— Supplied material —
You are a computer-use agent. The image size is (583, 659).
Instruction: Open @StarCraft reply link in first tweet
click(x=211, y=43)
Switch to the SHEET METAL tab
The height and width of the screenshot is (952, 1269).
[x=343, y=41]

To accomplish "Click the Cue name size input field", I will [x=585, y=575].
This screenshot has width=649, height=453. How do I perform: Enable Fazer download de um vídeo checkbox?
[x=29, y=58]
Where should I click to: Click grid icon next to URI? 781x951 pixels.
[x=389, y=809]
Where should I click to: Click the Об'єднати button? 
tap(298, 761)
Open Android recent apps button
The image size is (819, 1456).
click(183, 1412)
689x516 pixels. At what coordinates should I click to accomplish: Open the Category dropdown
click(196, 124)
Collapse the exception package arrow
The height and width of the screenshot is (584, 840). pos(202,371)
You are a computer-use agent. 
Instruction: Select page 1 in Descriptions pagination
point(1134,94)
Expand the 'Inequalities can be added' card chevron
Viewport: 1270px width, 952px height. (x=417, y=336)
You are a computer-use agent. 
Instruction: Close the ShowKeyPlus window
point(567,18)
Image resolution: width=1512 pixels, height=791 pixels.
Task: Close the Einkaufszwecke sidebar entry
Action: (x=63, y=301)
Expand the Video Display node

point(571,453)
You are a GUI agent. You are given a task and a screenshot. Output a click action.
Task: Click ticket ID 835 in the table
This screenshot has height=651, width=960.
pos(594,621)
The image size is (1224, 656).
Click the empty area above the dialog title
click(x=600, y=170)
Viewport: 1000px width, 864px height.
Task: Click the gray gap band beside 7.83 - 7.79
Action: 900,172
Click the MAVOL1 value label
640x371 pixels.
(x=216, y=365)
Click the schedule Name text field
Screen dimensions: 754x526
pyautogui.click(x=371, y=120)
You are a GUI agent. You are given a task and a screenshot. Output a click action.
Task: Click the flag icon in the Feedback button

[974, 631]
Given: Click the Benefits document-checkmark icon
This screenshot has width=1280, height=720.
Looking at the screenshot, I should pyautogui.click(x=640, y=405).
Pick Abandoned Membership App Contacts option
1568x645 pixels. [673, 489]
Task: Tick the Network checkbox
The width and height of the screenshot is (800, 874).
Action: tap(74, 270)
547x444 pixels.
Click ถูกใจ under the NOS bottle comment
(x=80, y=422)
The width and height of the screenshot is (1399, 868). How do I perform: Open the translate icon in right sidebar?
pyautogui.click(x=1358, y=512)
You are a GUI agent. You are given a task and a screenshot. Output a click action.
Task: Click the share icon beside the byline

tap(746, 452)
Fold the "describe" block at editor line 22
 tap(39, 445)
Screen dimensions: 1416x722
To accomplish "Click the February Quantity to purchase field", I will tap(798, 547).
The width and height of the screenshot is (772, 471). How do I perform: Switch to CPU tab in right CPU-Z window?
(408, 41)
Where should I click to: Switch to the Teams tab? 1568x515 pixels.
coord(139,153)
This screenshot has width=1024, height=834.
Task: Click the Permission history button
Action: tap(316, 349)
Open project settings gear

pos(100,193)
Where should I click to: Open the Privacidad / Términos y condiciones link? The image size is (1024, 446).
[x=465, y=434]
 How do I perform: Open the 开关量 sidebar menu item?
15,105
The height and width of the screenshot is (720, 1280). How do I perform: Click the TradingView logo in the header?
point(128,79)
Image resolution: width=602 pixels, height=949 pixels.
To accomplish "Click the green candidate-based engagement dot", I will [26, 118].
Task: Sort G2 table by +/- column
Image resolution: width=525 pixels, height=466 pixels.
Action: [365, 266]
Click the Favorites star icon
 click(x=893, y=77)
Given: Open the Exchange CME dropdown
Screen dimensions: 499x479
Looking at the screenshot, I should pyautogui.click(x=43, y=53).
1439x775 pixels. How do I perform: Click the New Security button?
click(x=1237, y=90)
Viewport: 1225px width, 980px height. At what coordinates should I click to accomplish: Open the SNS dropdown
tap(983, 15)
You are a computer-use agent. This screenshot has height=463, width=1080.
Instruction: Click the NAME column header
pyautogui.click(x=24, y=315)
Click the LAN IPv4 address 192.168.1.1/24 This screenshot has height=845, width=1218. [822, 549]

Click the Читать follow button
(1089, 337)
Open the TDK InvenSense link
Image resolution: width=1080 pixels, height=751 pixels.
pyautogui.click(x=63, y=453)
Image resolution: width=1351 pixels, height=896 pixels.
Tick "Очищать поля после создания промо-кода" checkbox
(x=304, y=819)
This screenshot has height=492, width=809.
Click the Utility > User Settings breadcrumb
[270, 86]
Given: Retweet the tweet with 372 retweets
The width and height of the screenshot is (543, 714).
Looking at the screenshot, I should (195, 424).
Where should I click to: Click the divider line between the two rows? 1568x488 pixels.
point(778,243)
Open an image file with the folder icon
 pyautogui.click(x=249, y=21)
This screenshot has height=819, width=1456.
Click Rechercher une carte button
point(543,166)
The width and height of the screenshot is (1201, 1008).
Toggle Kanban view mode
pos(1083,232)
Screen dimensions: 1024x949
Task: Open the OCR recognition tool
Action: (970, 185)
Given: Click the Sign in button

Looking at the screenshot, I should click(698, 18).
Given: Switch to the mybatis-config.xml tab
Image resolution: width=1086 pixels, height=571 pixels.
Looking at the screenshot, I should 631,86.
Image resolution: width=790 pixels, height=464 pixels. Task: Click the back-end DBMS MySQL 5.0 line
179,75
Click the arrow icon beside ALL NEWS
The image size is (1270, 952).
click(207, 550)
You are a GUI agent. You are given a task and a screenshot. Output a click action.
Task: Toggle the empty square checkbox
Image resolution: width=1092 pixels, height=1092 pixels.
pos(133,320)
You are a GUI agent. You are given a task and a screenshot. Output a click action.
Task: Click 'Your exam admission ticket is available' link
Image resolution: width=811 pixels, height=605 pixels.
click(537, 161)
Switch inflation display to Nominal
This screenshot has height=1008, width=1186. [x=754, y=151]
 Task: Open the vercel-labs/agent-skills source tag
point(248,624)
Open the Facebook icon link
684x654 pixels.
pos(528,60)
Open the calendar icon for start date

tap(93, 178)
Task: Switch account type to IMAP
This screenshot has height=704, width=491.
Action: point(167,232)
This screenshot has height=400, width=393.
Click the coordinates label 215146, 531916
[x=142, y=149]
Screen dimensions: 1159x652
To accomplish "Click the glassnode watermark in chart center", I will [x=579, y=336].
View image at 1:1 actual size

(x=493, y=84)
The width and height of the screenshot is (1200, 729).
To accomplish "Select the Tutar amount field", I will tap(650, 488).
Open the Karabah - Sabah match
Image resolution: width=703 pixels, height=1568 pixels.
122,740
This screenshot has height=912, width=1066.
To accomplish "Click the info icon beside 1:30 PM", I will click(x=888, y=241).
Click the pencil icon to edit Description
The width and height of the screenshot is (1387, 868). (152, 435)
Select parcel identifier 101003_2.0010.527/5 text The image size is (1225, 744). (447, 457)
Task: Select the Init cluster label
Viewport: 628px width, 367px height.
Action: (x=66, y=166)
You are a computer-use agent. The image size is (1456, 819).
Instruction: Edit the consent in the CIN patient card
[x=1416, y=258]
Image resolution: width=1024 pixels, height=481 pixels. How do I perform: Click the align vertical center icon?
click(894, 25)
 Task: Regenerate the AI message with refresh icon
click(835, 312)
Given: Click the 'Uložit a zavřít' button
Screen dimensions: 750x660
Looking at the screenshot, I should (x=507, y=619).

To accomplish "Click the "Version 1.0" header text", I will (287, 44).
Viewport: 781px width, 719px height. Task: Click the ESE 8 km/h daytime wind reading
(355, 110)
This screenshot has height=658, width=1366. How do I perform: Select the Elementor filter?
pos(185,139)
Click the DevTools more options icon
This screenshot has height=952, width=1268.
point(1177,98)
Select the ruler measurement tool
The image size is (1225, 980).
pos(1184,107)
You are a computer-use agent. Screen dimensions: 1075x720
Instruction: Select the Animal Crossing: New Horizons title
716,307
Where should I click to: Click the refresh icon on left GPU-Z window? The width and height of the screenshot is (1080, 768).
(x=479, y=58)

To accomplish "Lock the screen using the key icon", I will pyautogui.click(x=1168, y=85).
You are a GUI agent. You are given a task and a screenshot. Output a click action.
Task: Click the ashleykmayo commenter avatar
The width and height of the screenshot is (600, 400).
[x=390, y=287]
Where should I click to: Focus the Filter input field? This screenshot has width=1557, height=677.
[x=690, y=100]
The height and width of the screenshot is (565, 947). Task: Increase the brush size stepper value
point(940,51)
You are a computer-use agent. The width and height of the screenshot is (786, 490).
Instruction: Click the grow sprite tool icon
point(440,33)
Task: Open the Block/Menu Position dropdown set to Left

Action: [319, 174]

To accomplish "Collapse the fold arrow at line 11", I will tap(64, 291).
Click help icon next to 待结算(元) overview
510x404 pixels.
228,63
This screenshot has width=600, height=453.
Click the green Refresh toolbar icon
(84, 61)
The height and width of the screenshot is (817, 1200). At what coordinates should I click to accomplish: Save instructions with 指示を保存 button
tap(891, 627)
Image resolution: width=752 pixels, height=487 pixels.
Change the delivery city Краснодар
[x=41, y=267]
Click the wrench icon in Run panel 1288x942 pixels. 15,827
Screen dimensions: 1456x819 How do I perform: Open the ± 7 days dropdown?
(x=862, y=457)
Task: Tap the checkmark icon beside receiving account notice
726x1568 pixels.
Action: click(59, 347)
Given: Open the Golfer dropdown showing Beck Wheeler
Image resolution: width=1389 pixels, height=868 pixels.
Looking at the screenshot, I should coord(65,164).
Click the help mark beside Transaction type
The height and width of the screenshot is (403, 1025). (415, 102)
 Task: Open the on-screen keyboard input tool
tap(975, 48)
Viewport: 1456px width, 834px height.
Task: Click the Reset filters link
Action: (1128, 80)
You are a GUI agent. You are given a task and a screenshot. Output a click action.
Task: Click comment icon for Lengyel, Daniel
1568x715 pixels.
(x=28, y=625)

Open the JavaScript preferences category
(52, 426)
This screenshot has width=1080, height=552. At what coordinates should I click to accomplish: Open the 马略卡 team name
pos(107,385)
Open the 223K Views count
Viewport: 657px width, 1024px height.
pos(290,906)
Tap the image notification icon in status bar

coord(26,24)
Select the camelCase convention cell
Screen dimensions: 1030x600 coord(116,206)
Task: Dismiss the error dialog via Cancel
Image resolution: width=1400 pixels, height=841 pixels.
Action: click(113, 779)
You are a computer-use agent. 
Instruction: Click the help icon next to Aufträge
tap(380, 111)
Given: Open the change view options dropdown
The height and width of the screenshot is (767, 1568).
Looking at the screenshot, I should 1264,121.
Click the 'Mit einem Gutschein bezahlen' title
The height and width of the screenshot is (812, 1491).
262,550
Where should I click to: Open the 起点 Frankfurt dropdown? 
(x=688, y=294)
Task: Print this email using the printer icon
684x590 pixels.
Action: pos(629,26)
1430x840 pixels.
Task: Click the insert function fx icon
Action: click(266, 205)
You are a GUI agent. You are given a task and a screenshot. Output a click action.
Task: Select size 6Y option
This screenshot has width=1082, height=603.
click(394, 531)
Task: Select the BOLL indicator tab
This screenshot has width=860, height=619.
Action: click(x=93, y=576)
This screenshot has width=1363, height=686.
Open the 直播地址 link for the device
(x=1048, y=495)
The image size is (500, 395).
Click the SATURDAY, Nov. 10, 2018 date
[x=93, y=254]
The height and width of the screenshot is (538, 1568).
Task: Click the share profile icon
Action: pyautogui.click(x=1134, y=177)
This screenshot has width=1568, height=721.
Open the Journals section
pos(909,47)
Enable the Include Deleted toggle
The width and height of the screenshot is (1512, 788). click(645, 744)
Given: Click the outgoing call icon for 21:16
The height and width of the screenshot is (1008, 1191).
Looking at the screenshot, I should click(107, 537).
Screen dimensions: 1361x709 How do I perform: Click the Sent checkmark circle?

— Your goal —
For every line in the data above that holds "using", return the line itself.

— Exercise answer —
To accomplish "Lock the screen using the key icon", I will pyautogui.click(x=1168, y=85).
Task: Print this email using the printer icon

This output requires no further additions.